CT or MRI scans are used to locate the tumour, determine its size, and look for spread to other parts of the body. These tumours are often large at presentation and may show areas of bleeding or tissue death on imaging.
Under the microscope, CIC-DUX4 sarcomas consist of sheets of round, immature-appearing cancer cells. The cells usually look fairly uniform but show some variation in size and shape. The nuclei often have open chromatin and prominent nucleoli, features of aggressive tumours.
The tumour often grows in a lobulated pattern, with fibrous tissue separating groups of cancer cells. Small areas of spindle-shaped or epithelioid cells may also be present. The cytoplasm is usually lightly pink and may appear partially clear.
Necrosis (areas of dead tumour) is common, and rapidly dividing cells are seen as many mitotic figures under the microscope. In about one-third of cases, the supporting tissue has a myxoid (gel-like) appearance, and the tumour cells may form delicate, net-like, or gland-like patterns in these areas.
Immunohistochemistry uses special stains to detect proteins produced by tumour cells. CIC-DUX4 sarcomas often show:
CD99 positivity is usually patchy rather than strong and uniform.
WT1 positivity in most cases.
ETV4 positivity in nearly all cases.
These markers help distinguish CIC-DUX4 sarcoma from other round cell tumours, especially Ewing sarcoma. Unlike Ewing sarcoma, CIC-DUX4 sarcomas are typically negative for NKX2-2. Markers such as keratin, S100, and muscle markers are usually absent.
Special genetic tests can detect CIC gene rearrangements, including CIC-DUX4 fusions.

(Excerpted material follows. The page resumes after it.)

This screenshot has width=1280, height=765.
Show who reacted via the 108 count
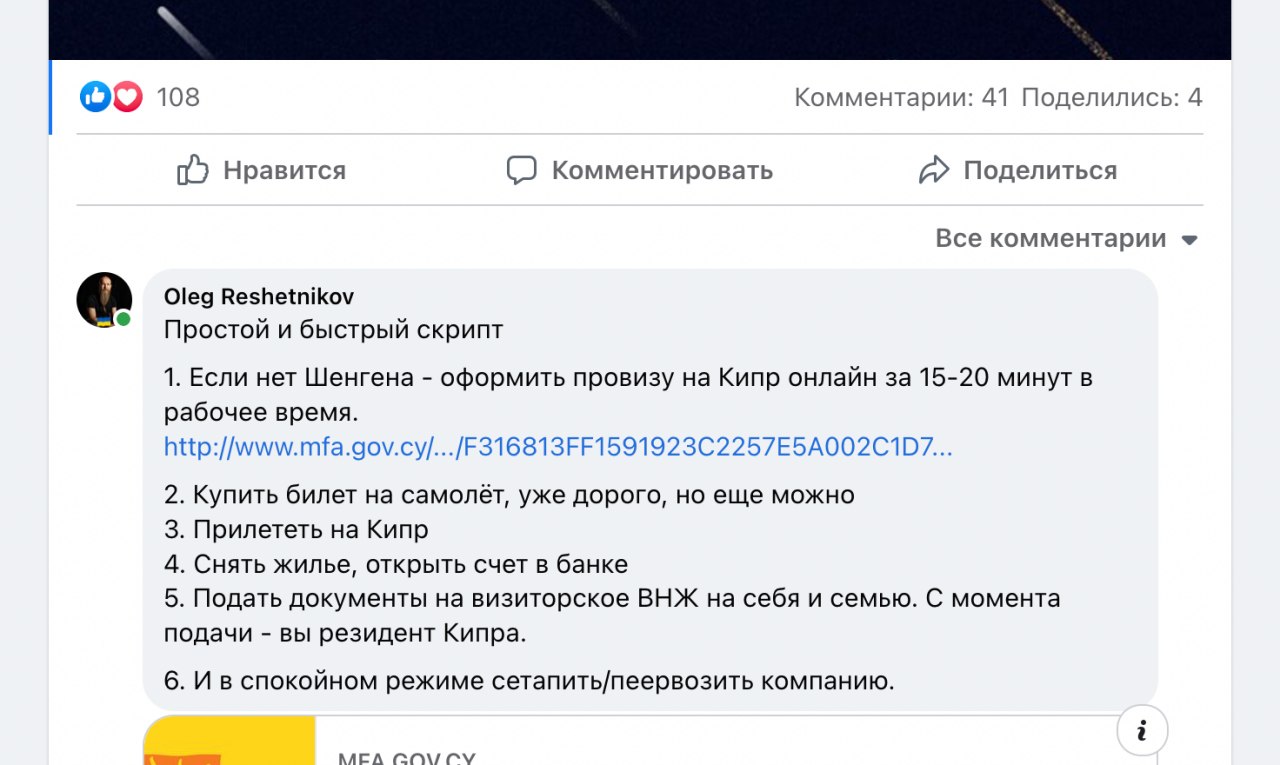178,97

These tests help confirm the diagnosis in complex cases, although no single test reliably detects all cases. Because of this, the diagnosis relies on a combination of microscopic appearance, immunohistochemistry, and molecular findings.
Perineural invasion (PNI) means that cancer cells are found around or tracking along a nerve. Nerves can act as pathways that allow tumour cells to spread locally into nearby tissues.
In CIC-DUX4 sarcoma, perineural invasion is uncommon, but when present, it suggests more aggressive behaviour. Its presence does not by itself mean the cancer has spread to distant organs. Still, it is an important feature that pathologists report because it can be associated with a higher risk of local recurrence.
Lymphovascular invasion (LVI) means that cancer cells are found inside small blood vessels or lymphatic channels. These vessels are part of the body’s circulation system and can provide a route for tumour cells to spread to other parts of the body.
Because CIC-DUX4 sarcoma is an aggressive cancer with a high risk of metastasis, identifying lymphovascular invasion is particularly important. When present, it indicates a higher likelihood of tumour spread, particularly to the lungs, the most common site of metastasis for this tumour.
Margins refer to the edges of the tissue removed during surgery. After the tumour is removed, a pathologist examines the margins to see whether cancer cells are present at the cut edges.
A negative margin means no tumour cells are seen at the edge of the specimen, suggesting that the tumour was removed entirely.
A positive margin means tumour cells are present at the edge, indicating that some cancer may remain in the body.
In CIC-DUX4 sarcoma, achieving negative surgical margins is very important because the tumour has a high risk of local recurrence. Margin status helps guide decisions about additional treatment, such as further surgery or radiation therapy, and influences follow-up planning.

CIC-DUX4 sarcoma is staged using standard soft tissue sarcoma staging systems, which consider tumour size, depth, lymph node involvement, and distant spread. The most common site of metastasis is the lung.
CIC-DUX4 sarcoma generally exhibits highly aggressive behavior. Many patients develop metastatic disease, often early in the course of illness. The estimated 5-year survival rate ranges from about 17% to 43%, which is significantly worse than that of Ewing sarcoma.
Standard chemotherapy regimens used for Ewing sarcoma are often less effective for CIC-DUX4 sarcoma. Because of this, treatment typically involves a combination of surgery, chemotherapy, and sometimes radiation, often at specialized cancer centres.